→ **WHAT NEEDS TO BE DONE**
Report how many lines in the records contain the string "height", where case must match. Give only the number.

→ **DATA PROVIDED**
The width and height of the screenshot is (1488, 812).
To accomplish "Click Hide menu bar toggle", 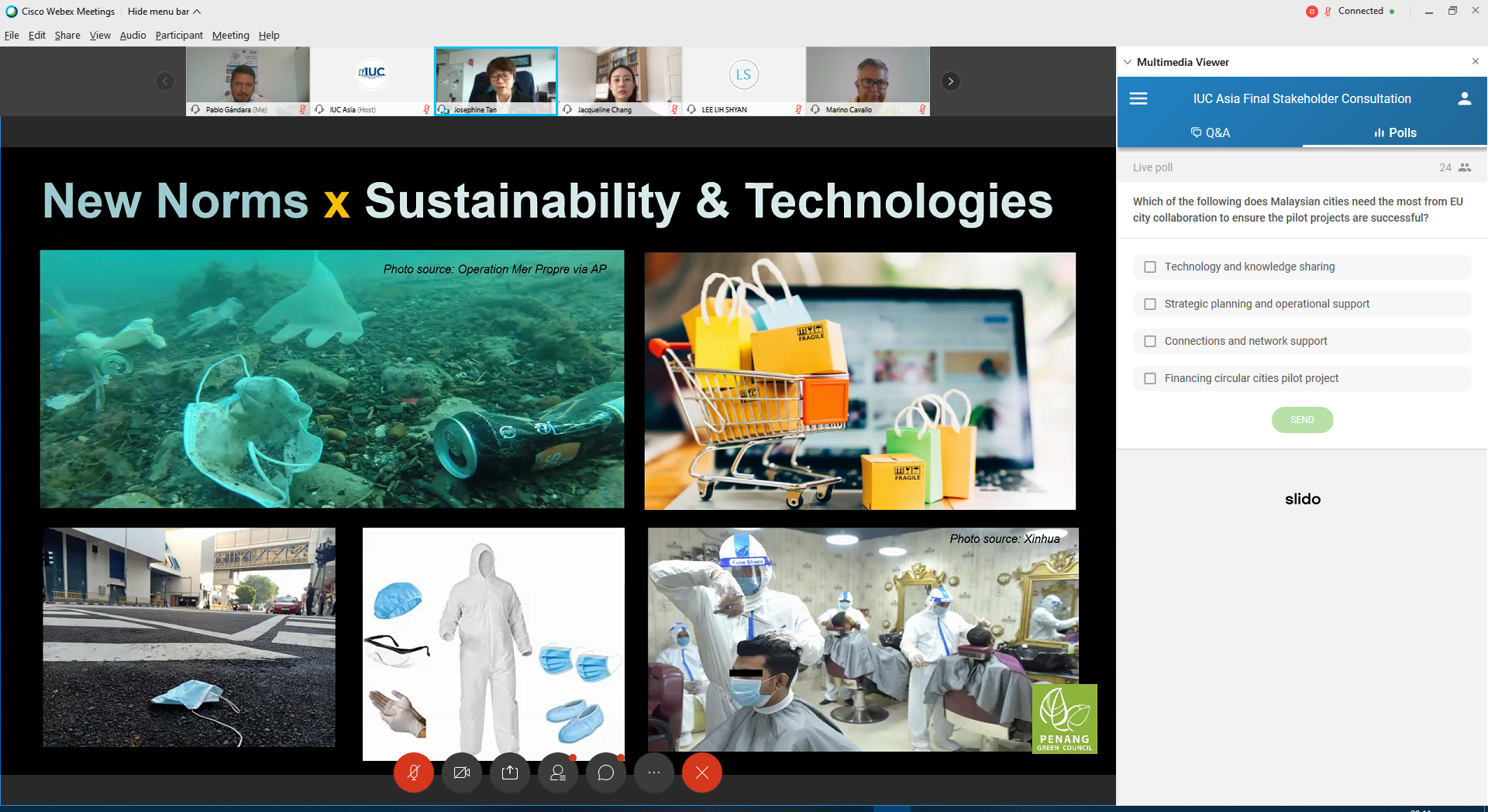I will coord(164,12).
--
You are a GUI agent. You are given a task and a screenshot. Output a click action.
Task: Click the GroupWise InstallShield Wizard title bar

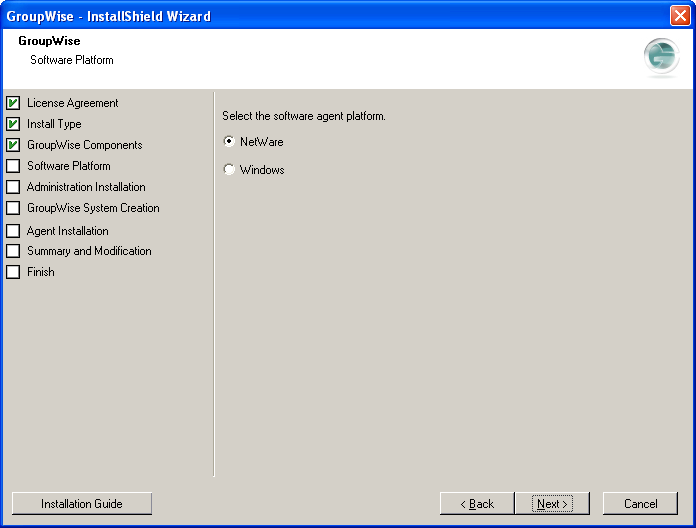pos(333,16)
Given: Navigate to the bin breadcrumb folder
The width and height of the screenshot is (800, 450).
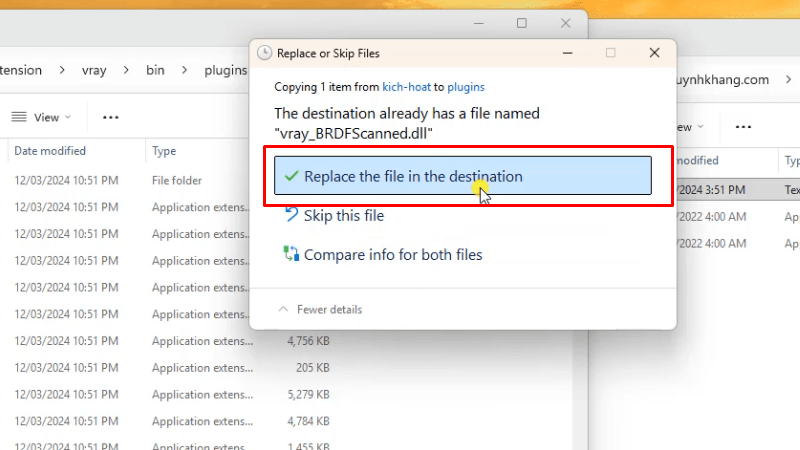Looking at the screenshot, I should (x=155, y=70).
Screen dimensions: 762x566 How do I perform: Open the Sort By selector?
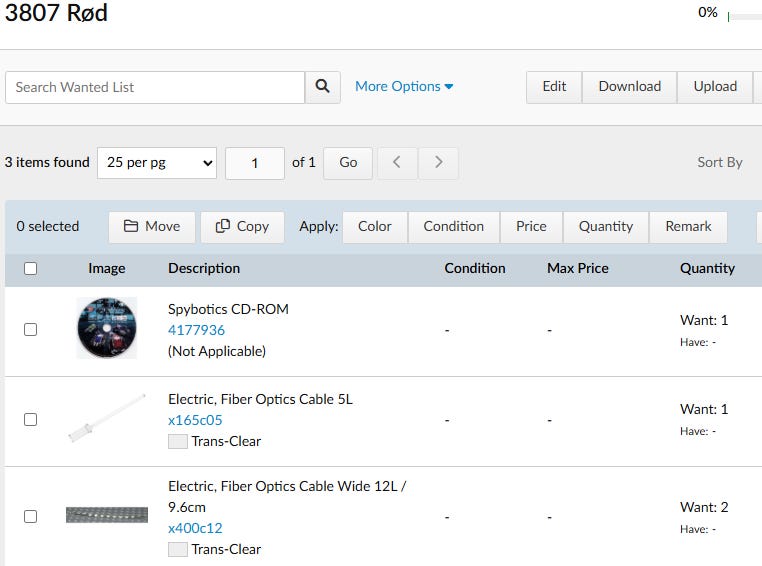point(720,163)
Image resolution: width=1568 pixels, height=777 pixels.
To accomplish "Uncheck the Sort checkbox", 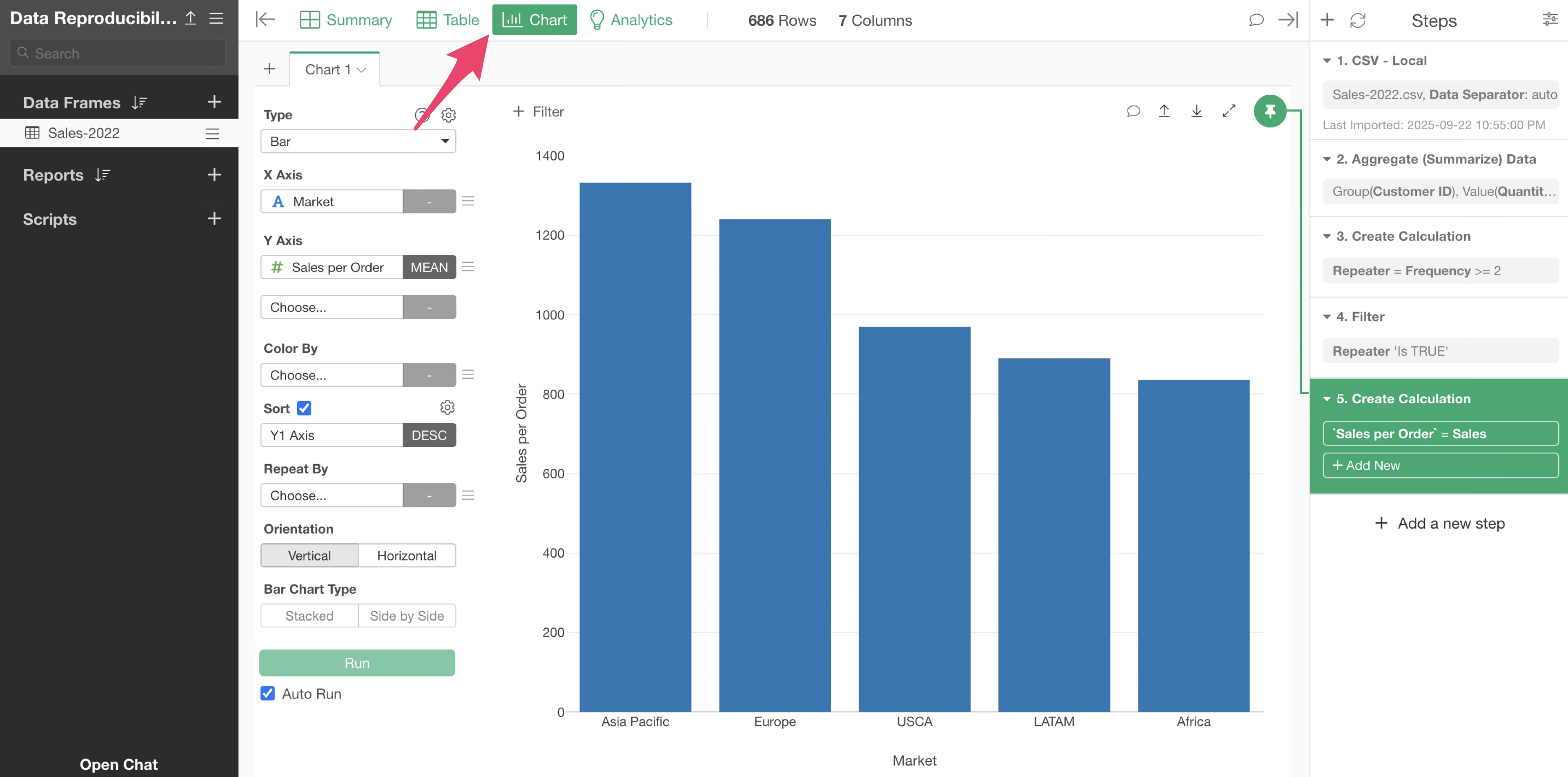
---
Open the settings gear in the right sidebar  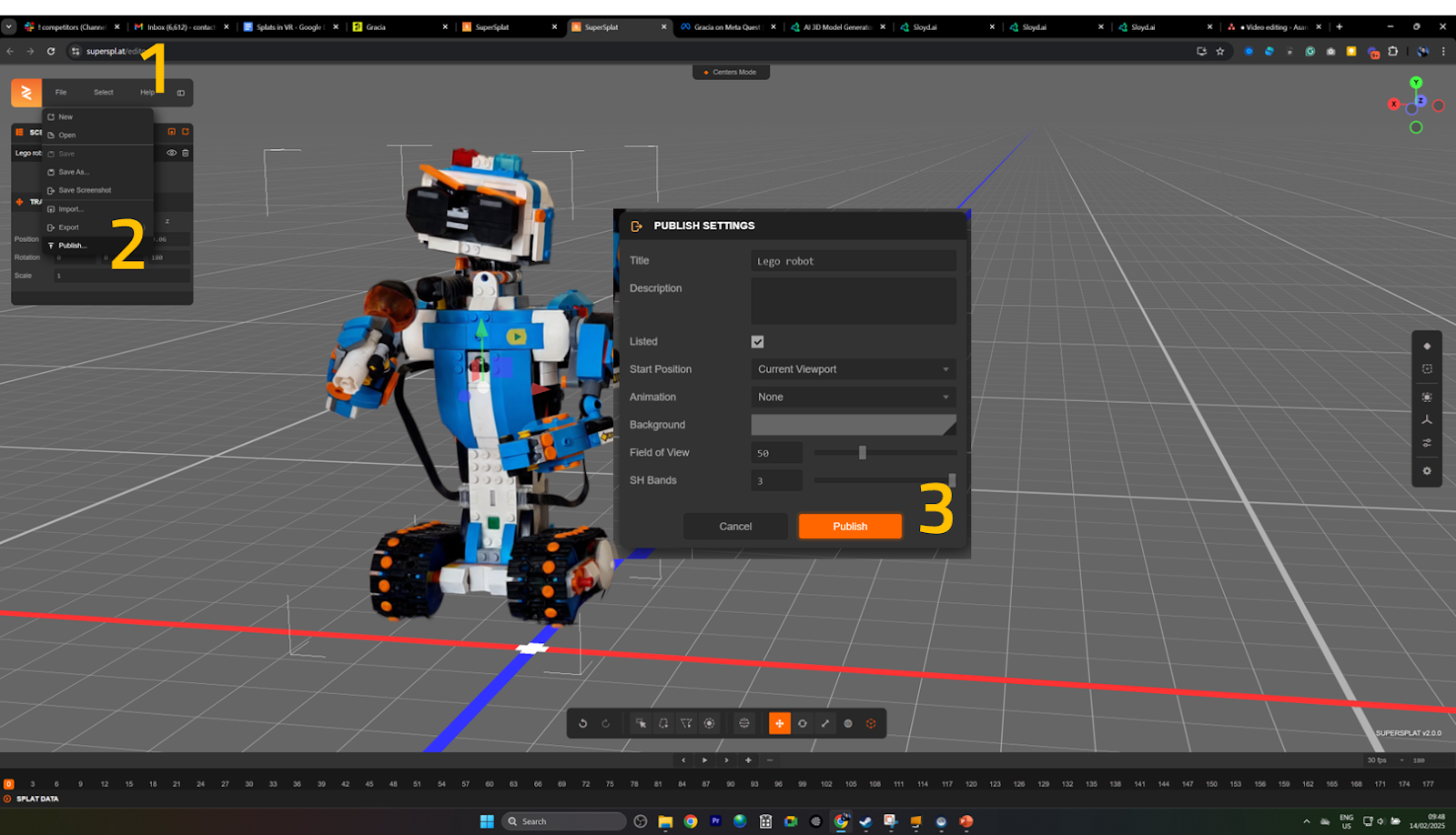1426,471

→ **FINISHED TASK**
3